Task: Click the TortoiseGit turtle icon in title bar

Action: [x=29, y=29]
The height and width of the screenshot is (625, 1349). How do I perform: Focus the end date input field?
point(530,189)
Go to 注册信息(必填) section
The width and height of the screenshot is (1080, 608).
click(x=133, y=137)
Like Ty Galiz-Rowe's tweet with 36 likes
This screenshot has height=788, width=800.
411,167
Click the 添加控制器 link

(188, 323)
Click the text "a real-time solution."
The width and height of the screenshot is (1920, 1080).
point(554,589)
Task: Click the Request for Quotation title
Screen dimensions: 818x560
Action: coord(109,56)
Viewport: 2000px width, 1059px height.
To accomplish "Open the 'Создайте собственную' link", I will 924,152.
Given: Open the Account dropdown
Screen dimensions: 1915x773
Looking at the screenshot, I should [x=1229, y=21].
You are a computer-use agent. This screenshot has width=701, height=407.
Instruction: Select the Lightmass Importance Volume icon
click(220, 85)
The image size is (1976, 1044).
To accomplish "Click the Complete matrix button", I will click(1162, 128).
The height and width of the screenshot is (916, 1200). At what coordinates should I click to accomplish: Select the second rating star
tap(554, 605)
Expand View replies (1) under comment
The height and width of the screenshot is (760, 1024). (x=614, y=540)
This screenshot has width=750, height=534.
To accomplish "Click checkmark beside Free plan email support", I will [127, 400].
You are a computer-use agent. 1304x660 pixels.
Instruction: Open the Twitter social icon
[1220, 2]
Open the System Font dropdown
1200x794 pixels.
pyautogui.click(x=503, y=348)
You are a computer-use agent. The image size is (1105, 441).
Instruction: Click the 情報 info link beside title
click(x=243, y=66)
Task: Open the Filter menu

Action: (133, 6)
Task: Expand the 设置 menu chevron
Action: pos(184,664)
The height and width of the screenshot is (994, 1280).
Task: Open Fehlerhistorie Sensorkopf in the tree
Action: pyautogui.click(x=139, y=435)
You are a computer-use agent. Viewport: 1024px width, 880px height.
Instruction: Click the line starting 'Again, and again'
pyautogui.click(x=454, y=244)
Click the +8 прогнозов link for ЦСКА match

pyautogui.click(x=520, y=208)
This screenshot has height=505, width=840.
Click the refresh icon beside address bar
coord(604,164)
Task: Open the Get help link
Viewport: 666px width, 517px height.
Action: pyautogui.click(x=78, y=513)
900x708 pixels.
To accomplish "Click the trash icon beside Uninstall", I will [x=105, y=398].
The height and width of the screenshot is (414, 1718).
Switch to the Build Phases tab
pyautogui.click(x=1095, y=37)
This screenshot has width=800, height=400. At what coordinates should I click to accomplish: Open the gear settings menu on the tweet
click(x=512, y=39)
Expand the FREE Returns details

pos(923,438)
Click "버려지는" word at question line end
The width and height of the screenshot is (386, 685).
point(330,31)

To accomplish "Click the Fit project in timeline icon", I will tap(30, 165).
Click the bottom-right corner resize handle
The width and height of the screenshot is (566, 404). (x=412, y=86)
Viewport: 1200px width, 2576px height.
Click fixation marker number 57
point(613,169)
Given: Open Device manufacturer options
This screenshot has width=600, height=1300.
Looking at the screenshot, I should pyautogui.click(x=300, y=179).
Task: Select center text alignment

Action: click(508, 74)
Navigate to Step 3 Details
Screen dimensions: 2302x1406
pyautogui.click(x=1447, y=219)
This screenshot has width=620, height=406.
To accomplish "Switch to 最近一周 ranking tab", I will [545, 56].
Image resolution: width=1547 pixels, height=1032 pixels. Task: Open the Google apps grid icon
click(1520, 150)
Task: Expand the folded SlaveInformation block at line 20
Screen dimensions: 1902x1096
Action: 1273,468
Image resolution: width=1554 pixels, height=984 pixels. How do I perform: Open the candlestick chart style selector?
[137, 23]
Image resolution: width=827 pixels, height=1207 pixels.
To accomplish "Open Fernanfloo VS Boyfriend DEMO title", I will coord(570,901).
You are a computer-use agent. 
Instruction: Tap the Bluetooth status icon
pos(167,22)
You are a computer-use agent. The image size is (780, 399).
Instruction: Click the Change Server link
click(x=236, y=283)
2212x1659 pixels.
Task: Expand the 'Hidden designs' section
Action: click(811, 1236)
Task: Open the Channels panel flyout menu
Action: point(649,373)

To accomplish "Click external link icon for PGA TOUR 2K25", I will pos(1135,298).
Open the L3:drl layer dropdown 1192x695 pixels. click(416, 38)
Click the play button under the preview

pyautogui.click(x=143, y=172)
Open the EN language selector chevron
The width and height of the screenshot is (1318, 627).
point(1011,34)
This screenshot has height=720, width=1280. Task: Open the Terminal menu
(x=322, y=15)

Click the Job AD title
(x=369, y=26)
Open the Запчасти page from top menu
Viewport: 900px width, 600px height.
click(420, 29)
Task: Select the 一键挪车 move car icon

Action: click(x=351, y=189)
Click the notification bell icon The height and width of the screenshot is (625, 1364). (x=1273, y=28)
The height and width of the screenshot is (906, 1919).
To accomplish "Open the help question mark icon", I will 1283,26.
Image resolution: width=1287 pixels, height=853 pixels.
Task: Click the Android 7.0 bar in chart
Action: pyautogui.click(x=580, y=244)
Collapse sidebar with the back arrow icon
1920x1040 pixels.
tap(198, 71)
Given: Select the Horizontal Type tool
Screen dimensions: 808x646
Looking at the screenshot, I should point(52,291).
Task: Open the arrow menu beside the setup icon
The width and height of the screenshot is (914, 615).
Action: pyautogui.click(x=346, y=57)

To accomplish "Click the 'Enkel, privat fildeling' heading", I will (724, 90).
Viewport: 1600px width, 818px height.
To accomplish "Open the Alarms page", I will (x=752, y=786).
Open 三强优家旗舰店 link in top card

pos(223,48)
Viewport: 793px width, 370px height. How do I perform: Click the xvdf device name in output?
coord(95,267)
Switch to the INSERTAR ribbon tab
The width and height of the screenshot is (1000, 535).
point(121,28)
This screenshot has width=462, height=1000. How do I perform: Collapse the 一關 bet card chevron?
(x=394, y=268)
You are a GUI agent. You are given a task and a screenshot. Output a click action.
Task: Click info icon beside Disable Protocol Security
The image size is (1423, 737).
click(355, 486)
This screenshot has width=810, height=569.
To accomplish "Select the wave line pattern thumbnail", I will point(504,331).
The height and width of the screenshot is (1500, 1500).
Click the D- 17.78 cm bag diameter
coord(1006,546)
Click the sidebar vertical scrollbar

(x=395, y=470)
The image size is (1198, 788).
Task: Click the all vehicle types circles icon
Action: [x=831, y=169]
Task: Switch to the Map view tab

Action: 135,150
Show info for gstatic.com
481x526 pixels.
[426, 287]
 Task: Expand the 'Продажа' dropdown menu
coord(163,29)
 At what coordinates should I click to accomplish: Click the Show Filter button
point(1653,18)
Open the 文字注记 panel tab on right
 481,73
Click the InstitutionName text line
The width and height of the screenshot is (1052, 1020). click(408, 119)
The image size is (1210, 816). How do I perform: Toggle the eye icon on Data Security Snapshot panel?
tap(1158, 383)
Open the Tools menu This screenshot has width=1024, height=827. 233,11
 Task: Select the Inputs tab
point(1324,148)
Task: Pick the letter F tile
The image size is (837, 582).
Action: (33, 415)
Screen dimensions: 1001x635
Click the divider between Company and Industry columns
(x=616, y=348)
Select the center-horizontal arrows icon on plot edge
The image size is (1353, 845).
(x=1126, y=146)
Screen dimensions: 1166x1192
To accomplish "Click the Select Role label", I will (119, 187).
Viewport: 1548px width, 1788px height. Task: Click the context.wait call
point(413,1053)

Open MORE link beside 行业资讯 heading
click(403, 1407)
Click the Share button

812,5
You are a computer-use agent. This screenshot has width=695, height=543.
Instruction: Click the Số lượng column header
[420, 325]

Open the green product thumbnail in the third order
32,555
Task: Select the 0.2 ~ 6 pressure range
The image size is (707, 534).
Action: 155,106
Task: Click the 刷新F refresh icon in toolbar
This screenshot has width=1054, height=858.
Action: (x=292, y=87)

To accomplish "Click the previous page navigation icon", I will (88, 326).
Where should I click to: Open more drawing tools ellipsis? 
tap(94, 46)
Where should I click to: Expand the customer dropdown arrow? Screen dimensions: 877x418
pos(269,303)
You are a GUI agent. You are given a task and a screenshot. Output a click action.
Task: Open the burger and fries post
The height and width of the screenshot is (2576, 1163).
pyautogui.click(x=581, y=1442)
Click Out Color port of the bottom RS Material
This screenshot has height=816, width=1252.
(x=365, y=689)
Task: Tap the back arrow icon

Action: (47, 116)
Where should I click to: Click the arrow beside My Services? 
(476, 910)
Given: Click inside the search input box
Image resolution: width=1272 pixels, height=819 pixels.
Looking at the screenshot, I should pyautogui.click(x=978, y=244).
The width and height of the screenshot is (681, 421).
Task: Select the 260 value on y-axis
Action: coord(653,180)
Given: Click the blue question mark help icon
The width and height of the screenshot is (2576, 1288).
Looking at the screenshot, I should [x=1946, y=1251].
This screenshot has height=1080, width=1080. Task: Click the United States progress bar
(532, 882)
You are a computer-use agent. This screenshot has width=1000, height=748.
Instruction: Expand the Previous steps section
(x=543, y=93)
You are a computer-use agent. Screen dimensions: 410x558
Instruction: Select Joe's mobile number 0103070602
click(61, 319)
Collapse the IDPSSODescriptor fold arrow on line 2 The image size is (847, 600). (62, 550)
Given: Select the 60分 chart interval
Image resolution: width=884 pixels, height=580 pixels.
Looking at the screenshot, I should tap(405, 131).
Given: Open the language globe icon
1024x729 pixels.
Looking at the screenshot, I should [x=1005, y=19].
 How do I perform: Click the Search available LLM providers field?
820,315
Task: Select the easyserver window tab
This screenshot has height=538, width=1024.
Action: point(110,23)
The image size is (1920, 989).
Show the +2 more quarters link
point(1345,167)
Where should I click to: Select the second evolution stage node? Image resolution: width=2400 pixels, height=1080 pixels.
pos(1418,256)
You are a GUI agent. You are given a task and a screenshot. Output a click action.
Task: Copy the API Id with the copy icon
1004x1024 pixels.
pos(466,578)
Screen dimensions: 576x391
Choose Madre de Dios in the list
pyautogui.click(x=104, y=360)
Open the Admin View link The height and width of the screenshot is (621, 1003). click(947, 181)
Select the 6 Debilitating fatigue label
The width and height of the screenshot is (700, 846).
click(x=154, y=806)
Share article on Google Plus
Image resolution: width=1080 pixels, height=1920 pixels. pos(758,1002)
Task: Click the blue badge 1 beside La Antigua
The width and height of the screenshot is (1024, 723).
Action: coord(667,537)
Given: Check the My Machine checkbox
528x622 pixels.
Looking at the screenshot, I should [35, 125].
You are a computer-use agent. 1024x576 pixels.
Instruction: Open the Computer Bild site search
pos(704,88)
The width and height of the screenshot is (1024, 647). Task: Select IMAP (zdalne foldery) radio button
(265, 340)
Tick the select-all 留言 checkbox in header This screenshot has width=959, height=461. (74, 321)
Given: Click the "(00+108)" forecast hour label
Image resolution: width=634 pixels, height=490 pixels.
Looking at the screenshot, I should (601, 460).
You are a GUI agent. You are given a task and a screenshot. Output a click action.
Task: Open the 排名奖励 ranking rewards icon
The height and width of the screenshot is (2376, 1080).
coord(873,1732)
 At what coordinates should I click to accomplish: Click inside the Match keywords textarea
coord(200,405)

DESCRIPTION OF THE TASK:
A bare number should be your reply: how many lines in the entries above include the word "checkbox".

ANSWER SECTION:
2